Rewrite all the records below, changing every "Where should I click to:" to "Where do I click to:" and leaving everything else as it is.

──────── Raw data ────────

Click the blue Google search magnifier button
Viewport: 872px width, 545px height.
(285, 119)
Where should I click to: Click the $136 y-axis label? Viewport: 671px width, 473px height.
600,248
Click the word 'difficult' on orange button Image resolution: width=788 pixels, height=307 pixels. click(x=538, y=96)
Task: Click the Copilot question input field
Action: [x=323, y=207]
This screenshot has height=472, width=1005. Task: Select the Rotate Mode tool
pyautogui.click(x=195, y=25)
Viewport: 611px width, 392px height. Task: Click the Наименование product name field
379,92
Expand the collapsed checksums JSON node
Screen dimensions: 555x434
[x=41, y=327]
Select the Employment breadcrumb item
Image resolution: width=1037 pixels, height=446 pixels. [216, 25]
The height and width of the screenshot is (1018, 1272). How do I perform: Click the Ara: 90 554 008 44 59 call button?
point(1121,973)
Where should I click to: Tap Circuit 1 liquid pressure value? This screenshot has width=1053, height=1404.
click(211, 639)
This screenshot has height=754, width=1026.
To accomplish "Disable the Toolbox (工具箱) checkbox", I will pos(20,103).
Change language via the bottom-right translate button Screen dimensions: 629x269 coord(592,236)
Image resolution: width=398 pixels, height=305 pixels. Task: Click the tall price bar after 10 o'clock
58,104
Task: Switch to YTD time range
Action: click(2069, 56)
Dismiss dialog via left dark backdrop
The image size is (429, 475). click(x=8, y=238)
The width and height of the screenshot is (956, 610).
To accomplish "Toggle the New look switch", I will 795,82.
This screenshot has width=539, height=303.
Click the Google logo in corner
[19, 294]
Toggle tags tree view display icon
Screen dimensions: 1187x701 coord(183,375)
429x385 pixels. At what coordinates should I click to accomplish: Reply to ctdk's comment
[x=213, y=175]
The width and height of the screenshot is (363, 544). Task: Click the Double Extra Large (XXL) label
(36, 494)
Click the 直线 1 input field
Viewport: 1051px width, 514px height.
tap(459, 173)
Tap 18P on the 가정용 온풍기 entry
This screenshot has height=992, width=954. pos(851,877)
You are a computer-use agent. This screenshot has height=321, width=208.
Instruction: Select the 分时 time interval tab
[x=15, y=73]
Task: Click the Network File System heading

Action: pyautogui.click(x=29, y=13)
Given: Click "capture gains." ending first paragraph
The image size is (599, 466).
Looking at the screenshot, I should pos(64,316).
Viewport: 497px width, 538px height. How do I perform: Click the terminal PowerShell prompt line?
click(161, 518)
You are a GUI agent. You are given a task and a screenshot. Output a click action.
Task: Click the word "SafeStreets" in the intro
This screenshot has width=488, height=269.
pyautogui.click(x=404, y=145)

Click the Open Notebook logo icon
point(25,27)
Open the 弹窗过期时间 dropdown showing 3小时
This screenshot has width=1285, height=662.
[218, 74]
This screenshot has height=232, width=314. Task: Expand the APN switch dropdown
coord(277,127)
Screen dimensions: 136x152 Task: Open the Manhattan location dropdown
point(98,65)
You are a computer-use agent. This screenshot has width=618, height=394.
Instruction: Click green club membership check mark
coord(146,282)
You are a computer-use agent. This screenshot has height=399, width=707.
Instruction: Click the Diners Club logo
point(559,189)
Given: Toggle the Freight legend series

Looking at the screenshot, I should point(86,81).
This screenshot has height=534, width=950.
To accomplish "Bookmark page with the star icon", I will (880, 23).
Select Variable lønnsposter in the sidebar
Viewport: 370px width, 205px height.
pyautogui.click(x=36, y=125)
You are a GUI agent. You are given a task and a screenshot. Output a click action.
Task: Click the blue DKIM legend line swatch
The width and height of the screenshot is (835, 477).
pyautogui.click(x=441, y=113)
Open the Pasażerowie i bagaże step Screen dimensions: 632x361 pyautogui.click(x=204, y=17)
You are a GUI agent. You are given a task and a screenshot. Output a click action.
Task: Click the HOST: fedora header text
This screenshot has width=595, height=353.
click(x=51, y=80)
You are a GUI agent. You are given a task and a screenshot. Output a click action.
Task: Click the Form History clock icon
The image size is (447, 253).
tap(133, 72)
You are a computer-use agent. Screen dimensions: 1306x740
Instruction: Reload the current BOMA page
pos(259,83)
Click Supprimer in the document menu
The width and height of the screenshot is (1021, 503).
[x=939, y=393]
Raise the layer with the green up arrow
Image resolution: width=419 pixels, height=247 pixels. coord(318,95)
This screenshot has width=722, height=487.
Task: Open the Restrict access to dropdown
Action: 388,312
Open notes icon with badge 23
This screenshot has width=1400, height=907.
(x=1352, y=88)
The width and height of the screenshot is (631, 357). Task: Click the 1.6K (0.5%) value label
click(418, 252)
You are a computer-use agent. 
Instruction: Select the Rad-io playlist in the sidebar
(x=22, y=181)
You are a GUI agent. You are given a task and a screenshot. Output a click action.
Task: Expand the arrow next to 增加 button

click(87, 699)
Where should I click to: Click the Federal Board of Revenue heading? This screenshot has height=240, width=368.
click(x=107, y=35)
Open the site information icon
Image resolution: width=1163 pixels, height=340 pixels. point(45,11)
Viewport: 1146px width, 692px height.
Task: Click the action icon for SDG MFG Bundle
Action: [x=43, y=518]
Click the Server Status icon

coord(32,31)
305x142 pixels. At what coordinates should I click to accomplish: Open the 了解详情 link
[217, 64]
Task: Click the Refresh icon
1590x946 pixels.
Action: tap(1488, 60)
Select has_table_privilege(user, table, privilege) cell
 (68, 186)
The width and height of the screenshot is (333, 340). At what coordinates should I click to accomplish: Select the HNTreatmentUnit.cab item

────────

**Written solution**
Click the blue Google search magnifier button
Viewport: 872px width, 545px height.
(285, 119)
Where do I click to: Click the $136 y-axis label? Viewport: 671px width, 473px height.
600,248
Click the word 'difficult' on orange button Image resolution: width=788 pixels, height=307 pixels. click(x=538, y=96)
Task: Click the Copilot question input field
Action: [x=323, y=207]
This screenshot has height=472, width=1005. Task: Select the Rotate Mode tool
pyautogui.click(x=195, y=25)
Viewport: 611px width, 392px height. Task: Click the Наименование product name field
379,92
Expand the collapsed checksums JSON node
Screen dimensions: 555x434
[x=41, y=327]
Select the Employment breadcrumb item
Image resolution: width=1037 pixels, height=446 pixels. [216, 25]
The height and width of the screenshot is (1018, 1272). How do I perform: Click the Ara: 90 554 008 44 59 call button?
point(1121,973)
Where do I click to: Tap Circuit 1 liquid pressure value? This screenshot has width=1053, height=1404.
click(211, 639)
This screenshot has height=754, width=1026.
To accomplish "Disable the Toolbox (工具箱) checkbox", I will pos(20,103).
Change language via the bottom-right translate button Screen dimensions: 629x269 coord(592,236)
Image resolution: width=398 pixels, height=305 pixels. Task: Click the tall price bar after 10 o'clock
58,104
Task: Switch to YTD time range
Action: click(2069, 56)
Dismiss dialog via left dark backdrop
The image size is (429, 475). click(x=8, y=238)
The width and height of the screenshot is (956, 610).
To accomplish "Toggle the New look switch", I will 795,82.
This screenshot has width=539, height=303.
Click the Google logo in corner
[19, 294]
Toggle tags tree view display icon
Screen dimensions: 1187x701 coord(183,375)
429x385 pixels. At what coordinates should I click to accomplish: Reply to ctdk's comment
[x=213, y=175]
The width and height of the screenshot is (363, 544). Task: Click the Double Extra Large (XXL) label
(36, 494)
Click the 直线 1 input field
Viewport: 1051px width, 514px height.
tap(459, 173)
Tap 18P on the 가정용 온풍기 entry
This screenshot has height=992, width=954. pos(851,877)
You are a computer-use agent. This screenshot has height=321, width=208.
Instruction: Select the 分时 time interval tab
[x=15, y=73]
Task: Click the Network File System heading

Action: pyautogui.click(x=29, y=13)
Given: Click "capture gains." ending first paragraph
The image size is (599, 466).
Looking at the screenshot, I should pos(64,316).
Viewport: 497px width, 538px height. How do I perform: Click the terminal PowerShell prompt line?
click(161, 518)
You are a GUI agent. You are given a task and a screenshot. Output a click action.
Task: Click the word "SafeStreets" in the intro
This screenshot has width=488, height=269.
pyautogui.click(x=404, y=145)

Click the Open Notebook logo icon
point(25,27)
Open the 弹窗过期时间 dropdown showing 3小时
This screenshot has width=1285, height=662.
[218, 74]
This screenshot has height=232, width=314. Task: Expand the APN switch dropdown
coord(277,127)
Screen dimensions: 136x152 Task: Open the Manhattan location dropdown
point(98,65)
You are a computer-use agent. This screenshot has width=618, height=394.
Instruction: Click green club membership check mark
coord(146,282)
You are a computer-use agent. This screenshot has height=399, width=707.
Instruction: Click the Diners Club logo
point(559,189)
Given: Toggle the Freight legend series

Looking at the screenshot, I should point(86,81).
This screenshot has height=534, width=950.
To accomplish "Bookmark page with the star icon", I will (880, 23).
Select Variable lønnsposter in the sidebar
Viewport: 370px width, 205px height.
pyautogui.click(x=36, y=125)
You are a GUI agent. You are given a task and a screenshot. Output a click action.
Task: Click the blue DKIM legend line swatch
The width and height of the screenshot is (835, 477).
pyautogui.click(x=441, y=113)
Open the Pasażerowie i bagaże step Screen dimensions: 632x361 pyautogui.click(x=204, y=17)
You are a GUI agent. You are given a task and a screenshot. Output a click action.
Task: Click the HOST: fedora header text
This screenshot has width=595, height=353.
click(x=51, y=80)
You are a GUI agent. You are given a task and a screenshot. Output a click action.
Task: Click the Form History clock icon
The image size is (447, 253).
tap(133, 72)
You are a computer-use agent. Screen dimensions: 1306x740
Instruction: Reload the current BOMA page
pos(259,83)
Click Supprimer in the document menu
The width and height of the screenshot is (1021, 503).
[x=939, y=393]
Raise the layer with the green up arrow
Image resolution: width=419 pixels, height=247 pixels. coord(318,95)
This screenshot has width=722, height=487.
Task: Open the Restrict access to dropdown
Action: 388,312
Open notes icon with badge 23
This screenshot has width=1400, height=907.
(x=1352, y=88)
The width and height of the screenshot is (631, 357). Task: Click the 1.6K (0.5%) value label
click(418, 252)
You are a computer-use agent. 
Instruction: Select the Rad-io playlist in the sidebar
(x=22, y=181)
You are a GUI agent. You are given a task and a screenshot. Output a click action.
Task: Expand the arrow next to 增加 button

click(87, 699)
Where do I click to: Click the Federal Board of Revenue heading? This screenshot has height=240, width=368.
click(x=107, y=35)
Open the site information icon
Image resolution: width=1163 pixels, height=340 pixels. point(45,11)
Viewport: 1146px width, 692px height.
Task: Click the action icon for SDG MFG Bundle
Action: [x=43, y=518]
Click the Server Status icon

coord(32,31)
305x142 pixels. At what coordinates should I click to accomplish: Open the 了解详情 link
[217, 64]
Task: Click the Refresh icon
1590x946 pixels.
Action: tap(1488, 60)
Select has_table_privilege(user, table, privilege) cell
 (68, 186)
The width and height of the screenshot is (333, 340). At what coordinates should I click to accomplish: Select the HNTreatmentUnit.cab item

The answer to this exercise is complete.